Leon III's debut album begins with a Grateful Dead-esque loopy guitar intro and then the heavy twang of a familiar voice. The band's background info describes them as a psychedelic Americana group, and based on the opening seconds, you'd have to say that's about right.
The voice you recognize is that of Andy Stepanian, the head ass of the Wrinkle Neck Mules, a long under-appreciated alt-country outfit from Virginia. Mason Brent of the Mules is on guitar. Leon III is a bringing together of this duo's rustic aesthetic with the smoother sounds of acts like Wilco and the experimentation of jam and indie rock. While that may sound like an odd mixture, it's not a far cry from a lot of the alt-country I listened to in the early 2000s.

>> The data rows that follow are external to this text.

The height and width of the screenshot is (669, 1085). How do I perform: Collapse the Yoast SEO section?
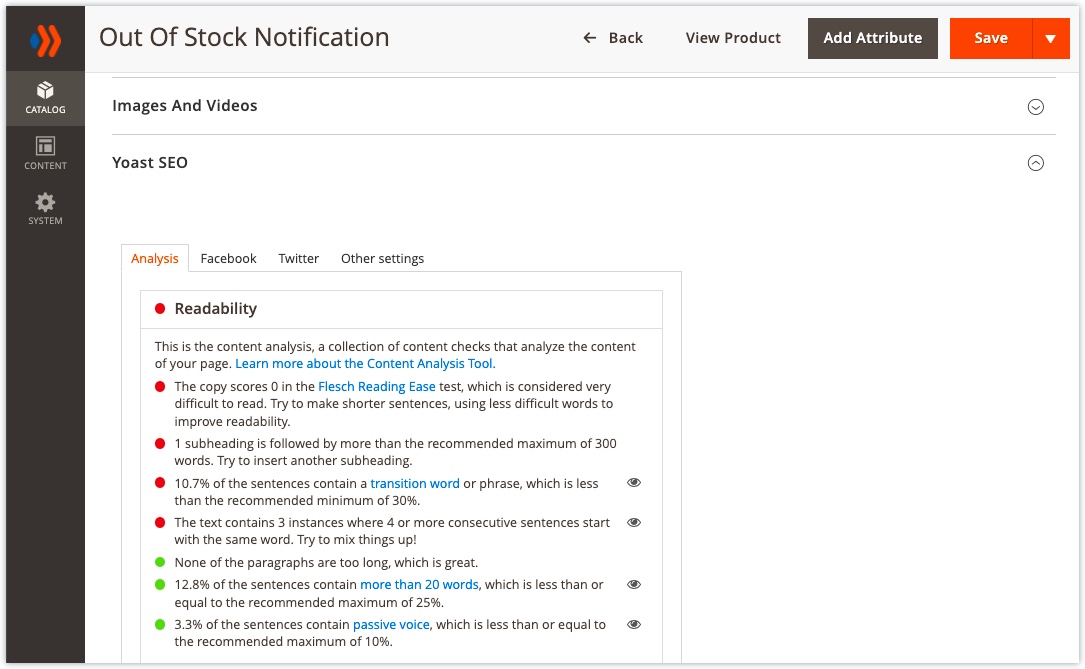click(1036, 163)
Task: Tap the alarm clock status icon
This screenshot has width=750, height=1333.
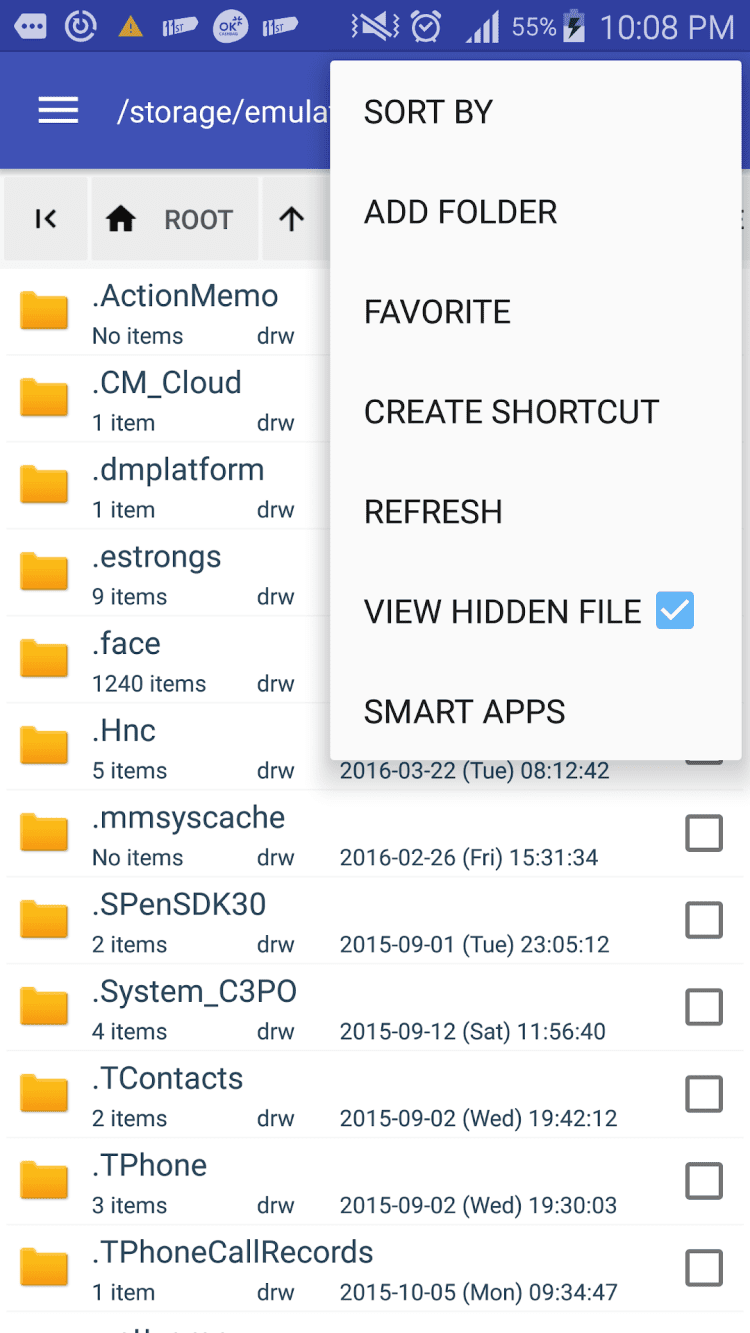Action: click(426, 27)
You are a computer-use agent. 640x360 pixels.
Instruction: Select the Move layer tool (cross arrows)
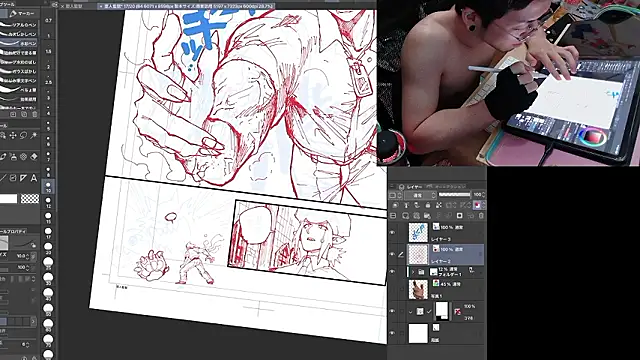pyautogui.click(x=13, y=135)
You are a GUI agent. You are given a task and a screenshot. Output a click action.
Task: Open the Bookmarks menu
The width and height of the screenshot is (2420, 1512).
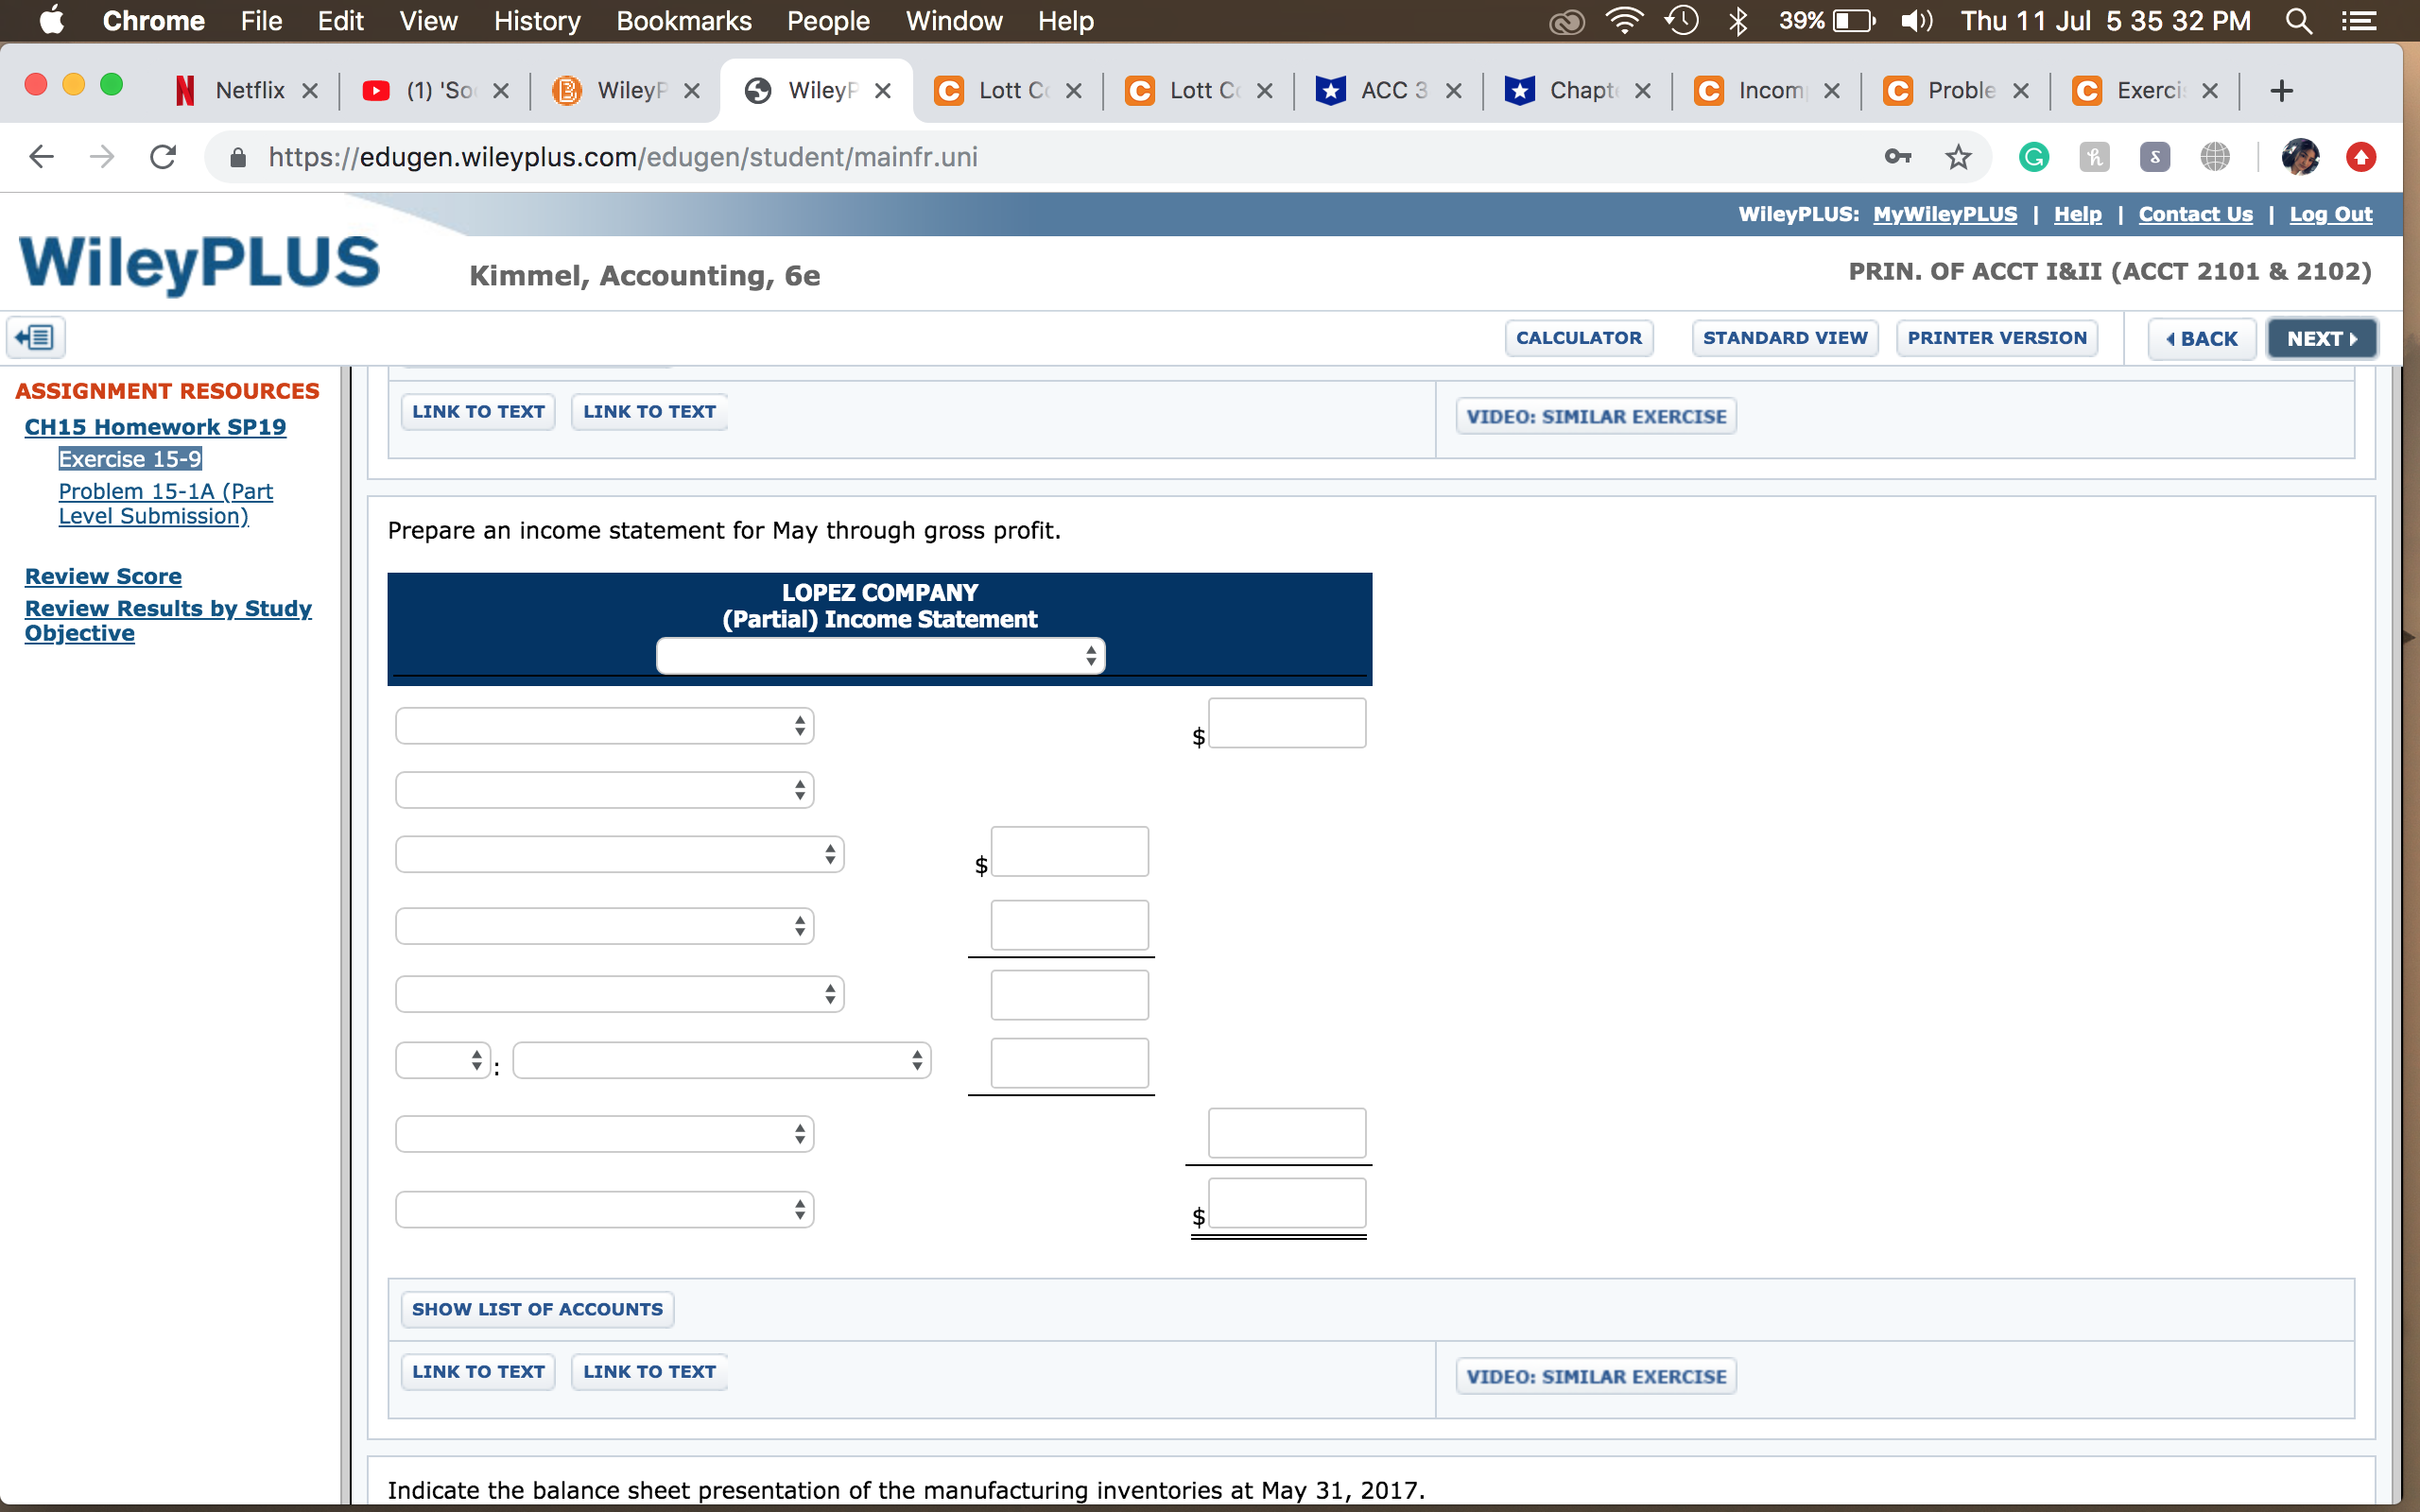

The band is rounded out by drummer Brian Kotzur of Silver Jews, pianist Tony Crow, singer Jordan Caress, and guitarist Chris Scruggs - Scruggs as in the grandson of Earl - this is a top notch collaboration of musicians.
So, I've listed the influences and ingredients, but what does Leon III sound like? Downtrodden folk rock might be the best descriptive. Stepanian's gruff vocals combined with the softer textures laid down behind him is an intoxicating presentation. For me, the familiarity with Wrinkle Neck Mules' jubilance made it an even more disconcerting experience at first. It's not a challenging listen, but it's a challenge to absorb this album. The reward is worth repeated listens.
The album is meant to be digested as a whole, but there are a few standout tracks for me. "Faded Mountain" is driven by bass and drums, punctuated by piano and steel guitar. It's one of the quieter moments on Leon III, but the simplicity of the sounds and the poetry of the lyrics make it one of the more poignant.
"Alberta" is the heart of this record. It's a slow build of a song about realizing you'll never have it all. The progression of this track will raise the hairs on your arms - horns push the horizon higher and Stepanian's yearning grows then fades. It's an emotional trip.
"Between the Saddle and the Ground" talks about the swiftness in which salvation can be found, even in the fleeting moments. It's constructed around a William Camden quote referred to on the Dead's "China Doll." The tune is reverential to the Dead, but the sound is pure epic Americana.
Leon III isn't an easy album to love, but once you've let it seep in for a few listens, it won't leave your mind or soul. This is emotional, intelligent, artful music in an era of throwaway culture. If you dig Wrinkle Neck Mules, Silver Jews, Wilco, or any act in between, it's well worth your investment to give this record a few spins.